Records for this exercise:
::::
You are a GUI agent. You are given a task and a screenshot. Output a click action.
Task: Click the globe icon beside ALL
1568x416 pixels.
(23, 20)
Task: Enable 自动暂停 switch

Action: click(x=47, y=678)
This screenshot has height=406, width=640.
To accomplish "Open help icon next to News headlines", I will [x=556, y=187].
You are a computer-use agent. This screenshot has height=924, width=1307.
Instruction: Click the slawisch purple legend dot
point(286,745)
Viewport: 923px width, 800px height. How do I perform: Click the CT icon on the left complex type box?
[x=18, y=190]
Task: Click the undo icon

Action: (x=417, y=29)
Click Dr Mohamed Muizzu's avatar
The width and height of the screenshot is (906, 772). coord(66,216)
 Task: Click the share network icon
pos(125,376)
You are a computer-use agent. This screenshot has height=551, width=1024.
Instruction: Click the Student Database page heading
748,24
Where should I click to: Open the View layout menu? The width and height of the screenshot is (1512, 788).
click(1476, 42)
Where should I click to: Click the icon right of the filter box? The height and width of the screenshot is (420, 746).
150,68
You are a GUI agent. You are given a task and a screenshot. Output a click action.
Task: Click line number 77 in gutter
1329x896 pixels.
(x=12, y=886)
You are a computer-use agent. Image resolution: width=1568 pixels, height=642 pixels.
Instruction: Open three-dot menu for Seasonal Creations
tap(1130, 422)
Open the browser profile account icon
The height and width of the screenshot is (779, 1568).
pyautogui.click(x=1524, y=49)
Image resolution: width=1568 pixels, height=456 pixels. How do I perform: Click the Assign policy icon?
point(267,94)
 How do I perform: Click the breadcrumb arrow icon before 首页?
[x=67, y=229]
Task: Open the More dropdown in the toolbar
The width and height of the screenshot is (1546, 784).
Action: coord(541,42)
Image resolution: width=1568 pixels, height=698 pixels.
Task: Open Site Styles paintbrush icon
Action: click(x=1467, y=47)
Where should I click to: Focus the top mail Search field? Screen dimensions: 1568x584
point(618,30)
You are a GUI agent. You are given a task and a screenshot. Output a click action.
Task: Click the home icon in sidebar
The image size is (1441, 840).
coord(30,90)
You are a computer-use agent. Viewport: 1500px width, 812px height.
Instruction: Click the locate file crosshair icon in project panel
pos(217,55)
::::
What is being asked:
Duplicate the lines starting at the one containing "Image resolution: width=1568 pixels, height=456" and ending at the one containing "coord(30,90)".

Correct answer:
Image resolution: width=1568 pixels, height=456 pixels. How do I perform: Click the Assign policy icon?
point(267,94)
 How do I perform: Click the breadcrumb arrow icon before 首页?
[x=67, y=229]
Task: Open the More dropdown in the toolbar
The width and height of the screenshot is (1546, 784).
Action: coord(541,42)
Image resolution: width=1568 pixels, height=698 pixels.
Task: Open Site Styles paintbrush icon
Action: click(x=1467, y=47)
Where should I click to: Focus the top mail Search field? Screen dimensions: 1568x584
point(618,30)
You are a GUI agent. You are given a task and a screenshot. Output a click action.
Task: Click the home icon in sidebar
The image size is (1441, 840).
coord(30,90)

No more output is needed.